# Work instructions
Write out the material word for word, starting at its first line and ending at the line containing "聚页创意 (359, 2512)", with both of those lines included.

(Entries on target coordinates)
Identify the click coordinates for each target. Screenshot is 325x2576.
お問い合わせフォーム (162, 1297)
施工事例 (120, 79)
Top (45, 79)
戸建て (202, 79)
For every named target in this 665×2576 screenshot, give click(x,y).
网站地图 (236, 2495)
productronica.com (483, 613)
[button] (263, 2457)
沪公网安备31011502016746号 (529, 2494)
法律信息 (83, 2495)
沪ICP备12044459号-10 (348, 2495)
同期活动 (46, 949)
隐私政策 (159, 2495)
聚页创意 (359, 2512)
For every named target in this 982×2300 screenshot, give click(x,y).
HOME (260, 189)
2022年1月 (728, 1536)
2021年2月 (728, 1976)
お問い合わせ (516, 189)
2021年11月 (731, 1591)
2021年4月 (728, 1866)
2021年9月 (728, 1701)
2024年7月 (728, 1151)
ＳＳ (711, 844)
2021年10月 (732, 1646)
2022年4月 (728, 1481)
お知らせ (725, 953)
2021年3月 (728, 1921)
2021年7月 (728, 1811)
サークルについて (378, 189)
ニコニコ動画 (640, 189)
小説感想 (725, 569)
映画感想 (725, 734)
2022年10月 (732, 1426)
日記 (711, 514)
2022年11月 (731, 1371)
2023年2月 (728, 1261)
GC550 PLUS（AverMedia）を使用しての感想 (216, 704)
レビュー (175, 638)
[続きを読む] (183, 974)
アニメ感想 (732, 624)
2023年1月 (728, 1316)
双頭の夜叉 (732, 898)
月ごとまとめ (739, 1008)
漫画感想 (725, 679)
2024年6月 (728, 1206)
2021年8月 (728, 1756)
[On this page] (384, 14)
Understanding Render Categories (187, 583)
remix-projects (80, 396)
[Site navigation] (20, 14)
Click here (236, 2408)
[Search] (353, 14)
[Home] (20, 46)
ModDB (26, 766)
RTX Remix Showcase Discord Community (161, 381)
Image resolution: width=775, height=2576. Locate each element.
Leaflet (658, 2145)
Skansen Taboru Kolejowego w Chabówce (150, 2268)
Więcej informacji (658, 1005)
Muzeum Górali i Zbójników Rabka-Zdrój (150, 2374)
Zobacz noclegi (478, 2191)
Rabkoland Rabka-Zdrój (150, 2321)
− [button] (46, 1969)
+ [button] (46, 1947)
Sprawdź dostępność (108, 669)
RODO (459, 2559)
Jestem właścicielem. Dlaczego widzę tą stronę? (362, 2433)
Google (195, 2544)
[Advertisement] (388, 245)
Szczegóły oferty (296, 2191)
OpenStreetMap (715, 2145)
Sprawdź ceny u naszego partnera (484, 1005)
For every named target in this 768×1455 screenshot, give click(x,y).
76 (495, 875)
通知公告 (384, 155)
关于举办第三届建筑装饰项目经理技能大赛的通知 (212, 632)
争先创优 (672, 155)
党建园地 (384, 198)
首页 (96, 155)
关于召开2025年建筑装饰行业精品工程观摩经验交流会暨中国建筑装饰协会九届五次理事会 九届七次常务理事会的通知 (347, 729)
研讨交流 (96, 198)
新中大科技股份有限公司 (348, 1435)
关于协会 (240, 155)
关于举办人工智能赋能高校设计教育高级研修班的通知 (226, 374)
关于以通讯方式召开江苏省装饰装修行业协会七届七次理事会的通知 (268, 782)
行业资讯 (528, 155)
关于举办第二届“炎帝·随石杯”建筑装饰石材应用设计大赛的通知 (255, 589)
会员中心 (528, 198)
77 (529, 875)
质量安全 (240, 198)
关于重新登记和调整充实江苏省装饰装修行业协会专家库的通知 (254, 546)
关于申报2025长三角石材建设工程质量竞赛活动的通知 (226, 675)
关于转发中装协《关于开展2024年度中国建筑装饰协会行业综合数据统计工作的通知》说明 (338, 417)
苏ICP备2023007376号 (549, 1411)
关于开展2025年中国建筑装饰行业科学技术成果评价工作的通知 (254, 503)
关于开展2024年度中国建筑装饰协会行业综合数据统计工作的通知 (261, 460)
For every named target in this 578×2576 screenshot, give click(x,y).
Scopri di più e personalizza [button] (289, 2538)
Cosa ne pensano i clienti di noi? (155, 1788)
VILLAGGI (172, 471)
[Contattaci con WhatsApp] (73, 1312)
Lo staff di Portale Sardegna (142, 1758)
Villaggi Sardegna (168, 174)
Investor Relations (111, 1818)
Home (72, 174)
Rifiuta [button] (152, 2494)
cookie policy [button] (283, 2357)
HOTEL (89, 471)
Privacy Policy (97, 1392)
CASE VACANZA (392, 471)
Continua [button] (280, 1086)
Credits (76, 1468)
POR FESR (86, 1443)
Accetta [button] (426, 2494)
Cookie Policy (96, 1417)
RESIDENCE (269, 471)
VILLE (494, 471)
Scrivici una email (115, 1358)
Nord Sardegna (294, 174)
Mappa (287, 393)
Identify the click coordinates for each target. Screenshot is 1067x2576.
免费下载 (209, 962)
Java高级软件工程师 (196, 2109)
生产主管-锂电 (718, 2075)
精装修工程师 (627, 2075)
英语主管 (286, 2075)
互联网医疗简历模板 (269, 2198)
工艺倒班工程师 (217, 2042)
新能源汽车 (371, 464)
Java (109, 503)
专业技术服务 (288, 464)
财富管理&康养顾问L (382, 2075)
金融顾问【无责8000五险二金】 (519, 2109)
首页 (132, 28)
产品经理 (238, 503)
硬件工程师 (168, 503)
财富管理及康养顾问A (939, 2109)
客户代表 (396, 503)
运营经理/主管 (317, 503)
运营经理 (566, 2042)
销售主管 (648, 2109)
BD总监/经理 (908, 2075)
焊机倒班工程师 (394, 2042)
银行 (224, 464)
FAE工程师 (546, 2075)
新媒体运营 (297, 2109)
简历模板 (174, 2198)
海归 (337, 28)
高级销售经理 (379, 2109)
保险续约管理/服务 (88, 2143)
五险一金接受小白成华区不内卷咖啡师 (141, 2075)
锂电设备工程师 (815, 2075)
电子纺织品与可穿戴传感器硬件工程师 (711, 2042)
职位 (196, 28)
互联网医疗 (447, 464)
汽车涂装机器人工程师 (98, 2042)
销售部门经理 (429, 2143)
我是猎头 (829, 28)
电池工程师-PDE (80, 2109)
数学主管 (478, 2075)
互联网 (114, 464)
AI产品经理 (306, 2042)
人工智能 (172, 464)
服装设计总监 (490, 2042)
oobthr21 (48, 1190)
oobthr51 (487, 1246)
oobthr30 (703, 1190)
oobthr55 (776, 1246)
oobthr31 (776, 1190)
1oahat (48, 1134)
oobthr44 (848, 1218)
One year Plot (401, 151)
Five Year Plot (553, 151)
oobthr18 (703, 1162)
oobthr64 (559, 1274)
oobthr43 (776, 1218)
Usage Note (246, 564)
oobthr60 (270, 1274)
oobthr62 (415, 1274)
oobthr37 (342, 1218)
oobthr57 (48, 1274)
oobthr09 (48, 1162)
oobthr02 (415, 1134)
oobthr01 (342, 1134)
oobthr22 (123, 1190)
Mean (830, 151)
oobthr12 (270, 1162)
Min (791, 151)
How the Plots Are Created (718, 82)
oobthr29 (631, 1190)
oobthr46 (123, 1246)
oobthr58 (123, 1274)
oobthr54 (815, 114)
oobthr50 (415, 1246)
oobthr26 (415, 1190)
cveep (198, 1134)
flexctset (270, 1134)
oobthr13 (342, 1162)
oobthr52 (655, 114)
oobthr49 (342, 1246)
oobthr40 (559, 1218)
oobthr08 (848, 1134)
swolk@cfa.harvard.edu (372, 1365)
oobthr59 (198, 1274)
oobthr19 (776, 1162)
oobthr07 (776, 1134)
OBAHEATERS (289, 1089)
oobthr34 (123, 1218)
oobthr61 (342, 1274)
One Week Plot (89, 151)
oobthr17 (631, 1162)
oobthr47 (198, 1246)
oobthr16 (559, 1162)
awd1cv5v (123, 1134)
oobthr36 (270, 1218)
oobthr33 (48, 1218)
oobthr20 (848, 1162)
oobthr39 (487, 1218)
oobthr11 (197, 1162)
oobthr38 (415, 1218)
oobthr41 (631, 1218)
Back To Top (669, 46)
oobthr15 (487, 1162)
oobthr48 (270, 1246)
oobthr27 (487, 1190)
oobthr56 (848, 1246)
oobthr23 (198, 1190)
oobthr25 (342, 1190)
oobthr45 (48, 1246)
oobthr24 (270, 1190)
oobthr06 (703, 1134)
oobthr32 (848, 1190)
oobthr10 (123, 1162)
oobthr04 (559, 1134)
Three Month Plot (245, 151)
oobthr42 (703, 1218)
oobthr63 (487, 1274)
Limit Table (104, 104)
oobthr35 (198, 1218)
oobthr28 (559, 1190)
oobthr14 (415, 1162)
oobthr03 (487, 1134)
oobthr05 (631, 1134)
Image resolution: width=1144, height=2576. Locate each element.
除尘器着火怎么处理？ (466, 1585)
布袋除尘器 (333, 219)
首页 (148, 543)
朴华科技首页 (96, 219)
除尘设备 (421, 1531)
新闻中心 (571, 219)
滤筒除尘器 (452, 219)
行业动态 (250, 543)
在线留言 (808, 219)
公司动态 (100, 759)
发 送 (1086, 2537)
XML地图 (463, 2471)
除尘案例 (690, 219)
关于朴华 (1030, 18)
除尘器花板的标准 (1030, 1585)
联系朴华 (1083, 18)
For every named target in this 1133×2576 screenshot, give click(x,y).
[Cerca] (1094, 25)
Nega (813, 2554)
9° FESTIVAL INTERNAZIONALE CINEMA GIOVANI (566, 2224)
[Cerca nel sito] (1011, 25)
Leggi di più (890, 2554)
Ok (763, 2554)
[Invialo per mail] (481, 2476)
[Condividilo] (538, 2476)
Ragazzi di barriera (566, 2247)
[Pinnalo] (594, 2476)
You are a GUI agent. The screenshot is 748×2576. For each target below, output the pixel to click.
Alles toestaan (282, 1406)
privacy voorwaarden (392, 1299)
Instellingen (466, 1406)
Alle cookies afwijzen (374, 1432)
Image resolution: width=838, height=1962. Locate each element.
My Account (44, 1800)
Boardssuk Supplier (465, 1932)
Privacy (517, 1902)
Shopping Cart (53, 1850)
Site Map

# Full solution
Identify the click coordinates for each target. Screenshot is 325x2576.
お問い合わせフォーム (162, 1297)
施工事例 (120, 79)
Top (45, 79)
戸建て (202, 79)
For every named target in this 665×2576 screenshot, give click(x,y).
网站地图 (236, 2495)
productronica.com (483, 613)
[button] (263, 2457)
沪公网安备31011502016746号 (529, 2494)
法律信息 (83, 2495)
沪ICP备12044459号-10 (348, 2495)
同期活动 (46, 949)
隐私政策 (159, 2495)
聚页创意 (359, 2512)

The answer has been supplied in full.